- Exercise requirements -
Tally the lines in the items that contain the string "header", treating case as significant, and give only the resulting number.

[Stored records]
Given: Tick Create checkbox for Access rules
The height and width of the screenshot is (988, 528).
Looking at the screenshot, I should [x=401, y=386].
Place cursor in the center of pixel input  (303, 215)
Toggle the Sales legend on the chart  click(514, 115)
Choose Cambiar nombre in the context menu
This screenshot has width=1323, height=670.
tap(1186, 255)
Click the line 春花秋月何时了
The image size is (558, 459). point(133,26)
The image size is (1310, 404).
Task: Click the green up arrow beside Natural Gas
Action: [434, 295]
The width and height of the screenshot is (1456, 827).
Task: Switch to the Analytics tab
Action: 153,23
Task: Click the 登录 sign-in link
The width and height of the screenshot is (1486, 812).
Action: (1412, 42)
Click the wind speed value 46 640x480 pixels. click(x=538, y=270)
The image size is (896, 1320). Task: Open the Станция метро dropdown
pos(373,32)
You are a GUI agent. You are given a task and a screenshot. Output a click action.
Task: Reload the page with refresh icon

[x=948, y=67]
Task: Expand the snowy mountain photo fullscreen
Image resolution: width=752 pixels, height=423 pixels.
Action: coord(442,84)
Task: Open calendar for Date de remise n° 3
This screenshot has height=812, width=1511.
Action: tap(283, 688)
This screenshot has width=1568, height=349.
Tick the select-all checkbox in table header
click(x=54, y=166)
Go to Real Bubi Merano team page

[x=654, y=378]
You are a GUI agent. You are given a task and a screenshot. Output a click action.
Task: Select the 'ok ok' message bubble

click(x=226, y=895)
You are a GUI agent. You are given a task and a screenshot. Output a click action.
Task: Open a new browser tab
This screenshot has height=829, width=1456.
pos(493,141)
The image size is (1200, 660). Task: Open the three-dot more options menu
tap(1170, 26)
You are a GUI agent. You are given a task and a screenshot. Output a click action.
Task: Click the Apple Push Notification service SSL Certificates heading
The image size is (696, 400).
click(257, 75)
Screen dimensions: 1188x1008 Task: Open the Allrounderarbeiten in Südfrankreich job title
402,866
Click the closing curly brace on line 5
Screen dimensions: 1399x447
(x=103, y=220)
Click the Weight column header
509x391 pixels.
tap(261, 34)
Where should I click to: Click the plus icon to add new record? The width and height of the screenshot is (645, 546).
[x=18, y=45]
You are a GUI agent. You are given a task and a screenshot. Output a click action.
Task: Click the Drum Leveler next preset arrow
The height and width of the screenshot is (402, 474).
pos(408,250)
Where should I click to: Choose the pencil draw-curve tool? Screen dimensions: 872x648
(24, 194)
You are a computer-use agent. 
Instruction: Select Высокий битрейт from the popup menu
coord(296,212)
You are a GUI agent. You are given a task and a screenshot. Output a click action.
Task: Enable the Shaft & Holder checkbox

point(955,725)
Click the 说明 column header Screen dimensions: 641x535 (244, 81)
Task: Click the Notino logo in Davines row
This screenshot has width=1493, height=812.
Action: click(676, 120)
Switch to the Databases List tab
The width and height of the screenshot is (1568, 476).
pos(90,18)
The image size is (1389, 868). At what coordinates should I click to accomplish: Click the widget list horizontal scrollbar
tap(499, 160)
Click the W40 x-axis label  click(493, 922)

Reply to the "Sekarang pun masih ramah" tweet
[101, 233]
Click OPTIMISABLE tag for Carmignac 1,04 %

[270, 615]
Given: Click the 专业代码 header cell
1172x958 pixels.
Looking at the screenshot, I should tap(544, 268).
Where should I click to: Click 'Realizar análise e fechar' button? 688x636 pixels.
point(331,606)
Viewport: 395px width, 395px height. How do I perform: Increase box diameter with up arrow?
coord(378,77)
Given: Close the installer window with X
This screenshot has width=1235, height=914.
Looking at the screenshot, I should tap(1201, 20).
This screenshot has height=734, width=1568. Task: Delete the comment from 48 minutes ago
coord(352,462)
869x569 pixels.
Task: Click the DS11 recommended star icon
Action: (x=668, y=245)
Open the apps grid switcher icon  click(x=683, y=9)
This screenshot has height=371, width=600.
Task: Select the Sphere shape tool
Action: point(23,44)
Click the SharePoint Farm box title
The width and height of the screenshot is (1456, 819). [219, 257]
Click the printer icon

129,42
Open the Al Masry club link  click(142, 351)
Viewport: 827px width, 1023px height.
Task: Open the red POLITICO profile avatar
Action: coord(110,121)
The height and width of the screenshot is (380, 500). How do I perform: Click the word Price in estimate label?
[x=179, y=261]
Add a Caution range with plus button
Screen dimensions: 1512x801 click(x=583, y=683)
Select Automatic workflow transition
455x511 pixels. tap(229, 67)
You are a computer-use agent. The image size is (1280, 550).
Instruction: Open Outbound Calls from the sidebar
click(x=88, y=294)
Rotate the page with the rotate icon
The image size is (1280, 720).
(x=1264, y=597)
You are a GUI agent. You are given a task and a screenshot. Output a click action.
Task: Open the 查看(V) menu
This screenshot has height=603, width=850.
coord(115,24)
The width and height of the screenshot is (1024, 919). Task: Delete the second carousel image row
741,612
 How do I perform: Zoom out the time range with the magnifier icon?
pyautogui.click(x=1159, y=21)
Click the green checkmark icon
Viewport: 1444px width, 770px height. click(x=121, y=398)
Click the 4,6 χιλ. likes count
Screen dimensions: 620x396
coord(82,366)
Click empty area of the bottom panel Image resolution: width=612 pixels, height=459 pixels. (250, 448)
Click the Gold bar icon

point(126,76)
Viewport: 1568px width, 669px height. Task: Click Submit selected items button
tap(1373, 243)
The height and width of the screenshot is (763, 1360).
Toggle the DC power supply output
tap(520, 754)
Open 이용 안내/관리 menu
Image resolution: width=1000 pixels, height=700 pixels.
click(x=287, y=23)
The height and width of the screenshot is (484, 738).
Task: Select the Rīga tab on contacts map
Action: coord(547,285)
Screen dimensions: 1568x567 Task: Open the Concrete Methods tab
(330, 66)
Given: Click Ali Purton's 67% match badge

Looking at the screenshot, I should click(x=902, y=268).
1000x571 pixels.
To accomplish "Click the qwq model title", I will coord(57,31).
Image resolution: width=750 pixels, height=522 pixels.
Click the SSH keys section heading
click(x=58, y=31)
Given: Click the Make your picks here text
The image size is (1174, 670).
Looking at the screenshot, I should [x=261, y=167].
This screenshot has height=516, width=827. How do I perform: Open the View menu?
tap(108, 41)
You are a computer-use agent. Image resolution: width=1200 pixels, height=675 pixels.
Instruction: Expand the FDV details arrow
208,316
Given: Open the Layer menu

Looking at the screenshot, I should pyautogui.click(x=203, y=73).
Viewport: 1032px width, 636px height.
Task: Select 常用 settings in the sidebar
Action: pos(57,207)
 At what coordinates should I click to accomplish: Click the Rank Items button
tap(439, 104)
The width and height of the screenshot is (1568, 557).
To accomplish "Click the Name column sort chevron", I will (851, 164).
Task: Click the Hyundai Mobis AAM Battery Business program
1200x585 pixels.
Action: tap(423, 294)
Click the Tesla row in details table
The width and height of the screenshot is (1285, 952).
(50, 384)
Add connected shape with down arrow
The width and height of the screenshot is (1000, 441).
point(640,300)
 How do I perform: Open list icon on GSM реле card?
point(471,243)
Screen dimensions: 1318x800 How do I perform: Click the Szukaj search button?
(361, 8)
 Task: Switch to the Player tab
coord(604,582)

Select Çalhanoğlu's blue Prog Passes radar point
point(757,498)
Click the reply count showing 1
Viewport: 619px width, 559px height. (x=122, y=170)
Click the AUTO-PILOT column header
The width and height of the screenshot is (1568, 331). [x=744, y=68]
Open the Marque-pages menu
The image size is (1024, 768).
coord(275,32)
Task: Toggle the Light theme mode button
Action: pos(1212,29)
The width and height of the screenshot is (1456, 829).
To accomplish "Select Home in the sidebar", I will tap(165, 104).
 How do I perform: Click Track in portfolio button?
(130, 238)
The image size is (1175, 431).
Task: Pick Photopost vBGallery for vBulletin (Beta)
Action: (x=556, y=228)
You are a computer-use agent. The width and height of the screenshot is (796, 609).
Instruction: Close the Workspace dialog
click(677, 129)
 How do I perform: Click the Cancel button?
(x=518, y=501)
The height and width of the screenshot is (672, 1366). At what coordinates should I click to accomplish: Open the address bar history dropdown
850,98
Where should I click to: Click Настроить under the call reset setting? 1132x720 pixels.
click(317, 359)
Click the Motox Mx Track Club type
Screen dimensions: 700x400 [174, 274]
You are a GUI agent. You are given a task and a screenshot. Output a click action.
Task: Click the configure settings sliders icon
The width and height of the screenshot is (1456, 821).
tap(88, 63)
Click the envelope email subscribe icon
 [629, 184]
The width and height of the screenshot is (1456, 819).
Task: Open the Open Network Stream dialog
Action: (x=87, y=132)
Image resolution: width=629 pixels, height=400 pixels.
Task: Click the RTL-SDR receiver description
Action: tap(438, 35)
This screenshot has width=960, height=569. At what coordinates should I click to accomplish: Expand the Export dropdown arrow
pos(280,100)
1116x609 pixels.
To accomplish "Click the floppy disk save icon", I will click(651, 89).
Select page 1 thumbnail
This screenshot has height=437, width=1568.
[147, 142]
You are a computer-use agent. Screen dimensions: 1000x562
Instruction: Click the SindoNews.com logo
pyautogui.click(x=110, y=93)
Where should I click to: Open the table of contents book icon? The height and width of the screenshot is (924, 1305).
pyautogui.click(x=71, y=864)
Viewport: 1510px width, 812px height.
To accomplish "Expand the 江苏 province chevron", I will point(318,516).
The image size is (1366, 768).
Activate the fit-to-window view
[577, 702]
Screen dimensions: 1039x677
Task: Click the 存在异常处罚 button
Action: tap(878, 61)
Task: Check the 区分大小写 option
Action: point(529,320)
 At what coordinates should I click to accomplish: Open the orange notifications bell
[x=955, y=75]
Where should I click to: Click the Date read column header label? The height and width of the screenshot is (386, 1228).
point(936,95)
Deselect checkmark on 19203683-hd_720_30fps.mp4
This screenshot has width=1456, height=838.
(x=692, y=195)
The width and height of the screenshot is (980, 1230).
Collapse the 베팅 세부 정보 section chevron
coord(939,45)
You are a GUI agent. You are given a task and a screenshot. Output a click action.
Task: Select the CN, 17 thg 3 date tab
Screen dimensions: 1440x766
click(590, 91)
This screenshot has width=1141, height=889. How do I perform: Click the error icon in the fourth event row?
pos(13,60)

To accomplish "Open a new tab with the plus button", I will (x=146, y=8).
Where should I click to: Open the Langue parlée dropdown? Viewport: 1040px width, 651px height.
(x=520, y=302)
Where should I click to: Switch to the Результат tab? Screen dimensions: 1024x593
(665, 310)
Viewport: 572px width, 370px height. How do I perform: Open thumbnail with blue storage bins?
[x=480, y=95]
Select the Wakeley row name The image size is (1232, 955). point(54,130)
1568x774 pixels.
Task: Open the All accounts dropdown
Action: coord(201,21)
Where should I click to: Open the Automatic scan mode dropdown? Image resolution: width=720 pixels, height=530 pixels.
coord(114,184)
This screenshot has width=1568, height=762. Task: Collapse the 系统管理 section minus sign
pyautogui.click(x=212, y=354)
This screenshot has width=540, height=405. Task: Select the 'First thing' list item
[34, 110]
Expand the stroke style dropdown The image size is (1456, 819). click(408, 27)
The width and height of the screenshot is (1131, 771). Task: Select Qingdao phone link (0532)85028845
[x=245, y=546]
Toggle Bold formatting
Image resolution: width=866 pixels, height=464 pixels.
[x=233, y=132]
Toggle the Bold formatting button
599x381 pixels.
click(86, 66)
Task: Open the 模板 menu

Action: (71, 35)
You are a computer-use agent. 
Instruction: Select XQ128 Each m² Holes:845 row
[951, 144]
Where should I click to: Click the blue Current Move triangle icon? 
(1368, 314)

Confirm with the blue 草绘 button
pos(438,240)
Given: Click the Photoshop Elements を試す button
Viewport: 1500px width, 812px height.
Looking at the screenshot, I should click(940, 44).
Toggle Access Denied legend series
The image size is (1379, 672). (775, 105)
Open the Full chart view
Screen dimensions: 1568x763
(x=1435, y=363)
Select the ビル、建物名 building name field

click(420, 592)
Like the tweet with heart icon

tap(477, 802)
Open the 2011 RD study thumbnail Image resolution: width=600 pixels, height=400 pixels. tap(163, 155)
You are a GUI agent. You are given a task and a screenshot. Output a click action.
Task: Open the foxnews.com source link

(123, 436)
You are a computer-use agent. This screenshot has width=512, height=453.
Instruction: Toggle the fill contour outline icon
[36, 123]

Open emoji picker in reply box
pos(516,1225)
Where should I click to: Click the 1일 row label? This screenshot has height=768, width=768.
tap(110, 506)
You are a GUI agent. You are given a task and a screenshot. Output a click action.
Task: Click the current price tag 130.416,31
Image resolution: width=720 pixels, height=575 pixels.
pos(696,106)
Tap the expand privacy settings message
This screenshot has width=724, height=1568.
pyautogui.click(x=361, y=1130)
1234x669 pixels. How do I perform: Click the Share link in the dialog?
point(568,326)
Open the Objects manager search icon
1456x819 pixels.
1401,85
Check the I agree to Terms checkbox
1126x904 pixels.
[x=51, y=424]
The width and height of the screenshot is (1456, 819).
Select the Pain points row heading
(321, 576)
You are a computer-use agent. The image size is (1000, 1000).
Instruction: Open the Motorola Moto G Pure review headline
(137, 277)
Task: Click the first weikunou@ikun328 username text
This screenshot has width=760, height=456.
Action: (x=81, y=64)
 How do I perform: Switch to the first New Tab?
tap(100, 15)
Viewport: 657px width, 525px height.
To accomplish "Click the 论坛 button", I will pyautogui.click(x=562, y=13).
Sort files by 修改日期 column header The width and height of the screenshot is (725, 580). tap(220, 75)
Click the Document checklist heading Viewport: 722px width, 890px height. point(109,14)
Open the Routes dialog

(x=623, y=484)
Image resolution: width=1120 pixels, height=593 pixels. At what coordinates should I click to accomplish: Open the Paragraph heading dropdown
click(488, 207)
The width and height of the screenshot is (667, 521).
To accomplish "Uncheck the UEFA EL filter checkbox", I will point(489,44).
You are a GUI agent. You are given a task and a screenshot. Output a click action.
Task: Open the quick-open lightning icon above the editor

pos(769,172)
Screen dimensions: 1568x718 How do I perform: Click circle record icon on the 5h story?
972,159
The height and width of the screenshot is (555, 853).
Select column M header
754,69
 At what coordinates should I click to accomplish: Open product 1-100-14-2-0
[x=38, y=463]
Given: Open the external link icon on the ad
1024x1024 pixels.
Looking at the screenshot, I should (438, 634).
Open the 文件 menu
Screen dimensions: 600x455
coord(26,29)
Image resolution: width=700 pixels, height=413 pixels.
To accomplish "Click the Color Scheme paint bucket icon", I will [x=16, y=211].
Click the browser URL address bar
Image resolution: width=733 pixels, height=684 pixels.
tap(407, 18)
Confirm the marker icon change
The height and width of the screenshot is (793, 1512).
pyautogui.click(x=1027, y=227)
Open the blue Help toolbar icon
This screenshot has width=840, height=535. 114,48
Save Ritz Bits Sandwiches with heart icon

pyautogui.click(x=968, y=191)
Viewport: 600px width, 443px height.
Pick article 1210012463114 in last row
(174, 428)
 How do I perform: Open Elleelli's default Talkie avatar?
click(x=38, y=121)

- Task result -
8